-- Records for this task --
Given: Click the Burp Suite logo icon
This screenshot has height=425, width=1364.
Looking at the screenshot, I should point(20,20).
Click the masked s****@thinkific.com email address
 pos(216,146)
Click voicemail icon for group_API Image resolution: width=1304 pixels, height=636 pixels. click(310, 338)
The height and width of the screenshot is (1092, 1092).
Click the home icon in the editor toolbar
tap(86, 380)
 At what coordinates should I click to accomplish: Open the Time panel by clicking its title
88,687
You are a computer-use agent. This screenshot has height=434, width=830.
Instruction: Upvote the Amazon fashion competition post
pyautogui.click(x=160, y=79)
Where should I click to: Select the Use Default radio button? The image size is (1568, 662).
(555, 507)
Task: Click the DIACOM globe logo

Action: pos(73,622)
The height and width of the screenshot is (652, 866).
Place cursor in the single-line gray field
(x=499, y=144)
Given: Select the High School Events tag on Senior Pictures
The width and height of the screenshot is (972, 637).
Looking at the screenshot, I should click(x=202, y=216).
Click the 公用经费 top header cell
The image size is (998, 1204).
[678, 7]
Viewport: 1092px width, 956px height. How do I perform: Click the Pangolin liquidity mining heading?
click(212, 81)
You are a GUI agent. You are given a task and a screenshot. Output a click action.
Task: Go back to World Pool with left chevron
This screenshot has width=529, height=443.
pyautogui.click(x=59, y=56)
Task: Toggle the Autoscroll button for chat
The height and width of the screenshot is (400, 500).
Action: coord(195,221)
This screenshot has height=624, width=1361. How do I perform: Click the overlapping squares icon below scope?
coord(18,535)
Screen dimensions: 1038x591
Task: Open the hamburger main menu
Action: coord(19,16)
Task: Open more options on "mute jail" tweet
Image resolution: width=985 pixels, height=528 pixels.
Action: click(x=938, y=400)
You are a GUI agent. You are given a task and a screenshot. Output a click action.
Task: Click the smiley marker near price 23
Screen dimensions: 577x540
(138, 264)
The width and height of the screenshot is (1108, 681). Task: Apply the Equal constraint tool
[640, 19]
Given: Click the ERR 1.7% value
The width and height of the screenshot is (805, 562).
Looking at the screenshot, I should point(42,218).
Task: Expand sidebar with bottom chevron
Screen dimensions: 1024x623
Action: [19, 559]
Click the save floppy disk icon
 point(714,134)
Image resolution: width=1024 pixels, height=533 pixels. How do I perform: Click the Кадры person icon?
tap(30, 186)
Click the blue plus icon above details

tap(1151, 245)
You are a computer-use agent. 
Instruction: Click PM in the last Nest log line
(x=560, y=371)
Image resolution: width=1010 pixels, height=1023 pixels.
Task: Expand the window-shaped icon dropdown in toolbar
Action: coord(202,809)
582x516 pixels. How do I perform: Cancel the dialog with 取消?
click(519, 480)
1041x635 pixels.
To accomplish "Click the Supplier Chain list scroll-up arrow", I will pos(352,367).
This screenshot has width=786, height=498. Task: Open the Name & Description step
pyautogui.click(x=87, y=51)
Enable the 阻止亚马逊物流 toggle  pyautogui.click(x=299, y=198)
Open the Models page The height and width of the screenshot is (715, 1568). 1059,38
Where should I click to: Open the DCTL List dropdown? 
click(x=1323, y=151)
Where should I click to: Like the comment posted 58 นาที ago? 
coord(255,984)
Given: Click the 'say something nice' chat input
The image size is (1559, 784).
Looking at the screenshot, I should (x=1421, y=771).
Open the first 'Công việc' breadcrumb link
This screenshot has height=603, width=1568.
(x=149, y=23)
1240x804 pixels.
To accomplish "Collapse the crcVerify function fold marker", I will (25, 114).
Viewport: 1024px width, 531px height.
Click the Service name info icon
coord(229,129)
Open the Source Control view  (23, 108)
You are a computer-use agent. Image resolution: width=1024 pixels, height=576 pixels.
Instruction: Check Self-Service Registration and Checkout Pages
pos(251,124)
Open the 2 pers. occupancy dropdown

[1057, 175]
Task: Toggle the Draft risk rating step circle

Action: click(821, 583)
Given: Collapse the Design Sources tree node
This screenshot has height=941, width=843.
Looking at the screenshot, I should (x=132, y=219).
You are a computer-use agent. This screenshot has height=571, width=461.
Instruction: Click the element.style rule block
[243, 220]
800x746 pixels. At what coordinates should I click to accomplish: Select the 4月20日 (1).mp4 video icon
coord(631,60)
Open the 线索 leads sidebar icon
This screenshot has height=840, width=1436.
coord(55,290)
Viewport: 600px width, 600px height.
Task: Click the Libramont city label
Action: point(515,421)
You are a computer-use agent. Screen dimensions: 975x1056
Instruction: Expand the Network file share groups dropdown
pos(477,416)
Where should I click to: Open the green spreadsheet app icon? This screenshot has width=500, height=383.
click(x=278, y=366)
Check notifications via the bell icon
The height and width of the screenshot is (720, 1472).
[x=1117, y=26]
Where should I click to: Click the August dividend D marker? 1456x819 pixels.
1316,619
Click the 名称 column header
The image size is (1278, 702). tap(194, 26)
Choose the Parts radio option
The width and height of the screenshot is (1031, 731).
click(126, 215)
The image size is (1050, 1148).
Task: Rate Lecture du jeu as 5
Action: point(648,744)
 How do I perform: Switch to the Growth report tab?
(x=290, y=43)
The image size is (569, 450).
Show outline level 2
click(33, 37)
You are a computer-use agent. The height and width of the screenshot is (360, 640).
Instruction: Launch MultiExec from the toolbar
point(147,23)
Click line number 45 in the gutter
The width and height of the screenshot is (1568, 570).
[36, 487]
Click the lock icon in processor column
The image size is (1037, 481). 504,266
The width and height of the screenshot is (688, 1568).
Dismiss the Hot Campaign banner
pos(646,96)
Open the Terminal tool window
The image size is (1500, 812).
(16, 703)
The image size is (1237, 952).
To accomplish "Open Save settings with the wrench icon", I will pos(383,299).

-- Exercise details --
Word for word, output all of the material.

-- Task response --
Given: Click the Burp Suite logo icon
This screenshot has height=425, width=1364.
Looking at the screenshot, I should point(20,20).
Click the masked s****@thinkific.com email address
 pos(216,146)
Click voicemail icon for group_API Image resolution: width=1304 pixels, height=636 pixels. click(310, 338)
The height and width of the screenshot is (1092, 1092).
Click the home icon in the editor toolbar
tap(86, 380)
 At what coordinates should I click to accomplish: Open the Time panel by clicking its title
88,687
You are a computer-use agent. This screenshot has height=434, width=830.
Instruction: Upvote the Amazon fashion competition post
pyautogui.click(x=160, y=79)
Where should I click to: Select the Use Default radio button? The image size is (1568, 662).
(555, 507)
Task: Click the DIACOM globe logo

Action: pos(73,622)
The height and width of the screenshot is (652, 866).
Place cursor in the single-line gray field
(x=499, y=144)
Given: Select the High School Events tag on Senior Pictures
The width and height of the screenshot is (972, 637).
Looking at the screenshot, I should click(x=202, y=216).
Click the 公用经费 top header cell
The image size is (998, 1204).
[678, 7]
Viewport: 1092px width, 956px height. How do I perform: Click the Pangolin liquidity mining heading?
click(212, 81)
You are a GUI agent. You are given a task and a screenshot. Output a click action.
Task: Go back to World Pool with left chevron
This screenshot has width=529, height=443.
pyautogui.click(x=59, y=56)
Task: Toggle the Autoscroll button for chat
The height and width of the screenshot is (400, 500).
Action: coord(195,221)
This screenshot has height=624, width=1361. How do I perform: Click the overlapping squares icon below scope?
coord(18,535)
Screen dimensions: 1038x591
Task: Open the hamburger main menu
Action: coord(19,16)
Task: Open more options on "mute jail" tweet
Image resolution: width=985 pixels, height=528 pixels.
Action: click(x=938, y=400)
You are a GUI agent. You are given a task and a screenshot. Output a click action.
Task: Click the smiley marker near price 23
Screen dimensions: 577x540
(138, 264)
The width and height of the screenshot is (1108, 681). Task: Apply the Equal constraint tool
[640, 19]
Given: Click the ERR 1.7% value
The width and height of the screenshot is (805, 562).
Looking at the screenshot, I should point(42,218).
Task: Expand sidebar with bottom chevron
Screen dimensions: 1024x623
Action: [19, 559]
Click the save floppy disk icon
 point(714,134)
Image resolution: width=1024 pixels, height=533 pixels. How do I perform: Click the Кадры person icon?
tap(30, 186)
Click the blue plus icon above details

tap(1151, 245)
You are a computer-use agent. 
Instruction: Click PM in the last Nest log line
(x=560, y=371)
Image resolution: width=1010 pixels, height=1023 pixels.
Task: Expand the window-shaped icon dropdown in toolbar
Action: coord(202,809)
582x516 pixels. How do I perform: Cancel the dialog with 取消?
click(519, 480)
1041x635 pixels.
To accomplish "Click the Supplier Chain list scroll-up arrow", I will pos(352,367).
This screenshot has width=786, height=498. Task: Open the Name & Description step
pyautogui.click(x=87, y=51)
Enable the 阻止亚马逊物流 toggle  pyautogui.click(x=299, y=198)
Open the Models page The height and width of the screenshot is (715, 1568). 1059,38
Where should I click to: Open the DCTL List dropdown? 
click(x=1323, y=151)
Where should I click to: Like the comment posted 58 นาที ago? 
coord(255,984)
Given: Click the 'say something nice' chat input
The image size is (1559, 784).
Looking at the screenshot, I should (x=1421, y=771).
Open the first 'Công việc' breadcrumb link
This screenshot has height=603, width=1568.
(x=149, y=23)
1240x804 pixels.
To accomplish "Collapse the crcVerify function fold marker", I will (25, 114).
Viewport: 1024px width, 531px height.
Click the Service name info icon
coord(229,129)
Open the Source Control view  (23, 108)
You are a computer-use agent. Image resolution: width=1024 pixels, height=576 pixels.
Instruction: Check Self-Service Registration and Checkout Pages
pos(251,124)
Open the 2 pers. occupancy dropdown

[1057, 175]
Task: Toggle the Draft risk rating step circle

Action: click(821, 583)
Given: Collapse the Design Sources tree node
This screenshot has height=941, width=843.
Looking at the screenshot, I should (x=132, y=219).
You are a computer-use agent. This screenshot has height=571, width=461.
Instruction: Click the element.style rule block
[243, 220]
800x746 pixels. At what coordinates should I click to accomplish: Select the 4月20日 (1).mp4 video icon
coord(631,60)
Open the 线索 leads sidebar icon
This screenshot has height=840, width=1436.
coord(55,290)
Viewport: 600px width, 600px height.
Task: Click the Libramont city label
Action: point(515,421)
You are a computer-use agent. Screen dimensions: 975x1056
Instruction: Expand the Network file share groups dropdown
pos(477,416)
Where should I click to: Open the green spreadsheet app icon? This screenshot has width=500, height=383.
click(x=278, y=366)
Check notifications via the bell icon
The height and width of the screenshot is (720, 1472).
[x=1117, y=26]
Where should I click to: Click the August dividend D marker? 1456x819 pixels.
1316,619
Click the 名称 column header
The image size is (1278, 702). tap(194, 26)
Choose the Parts radio option
The width and height of the screenshot is (1031, 731).
click(126, 215)
The image size is (1050, 1148).
Task: Rate Lecture du jeu as 5
Action: point(648,744)
 How do I perform: Switch to the Growth report tab?
(x=290, y=43)
The image size is (569, 450).
Show outline level 2
click(33, 37)
You are a computer-use agent. The height and width of the screenshot is (360, 640).
Instruction: Launch MultiExec from the toolbar
point(147,23)
Click line number 45 in the gutter
The width and height of the screenshot is (1568, 570).
[36, 487]
Click the lock icon in processor column
The image size is (1037, 481). 504,266
The width and height of the screenshot is (688, 1568).
Dismiss the Hot Campaign banner
pos(646,96)
Open the Terminal tool window
The image size is (1500, 812).
(16, 703)
The image size is (1237, 952).
To accomplish "Open Save settings with the wrench icon", I will pos(383,299).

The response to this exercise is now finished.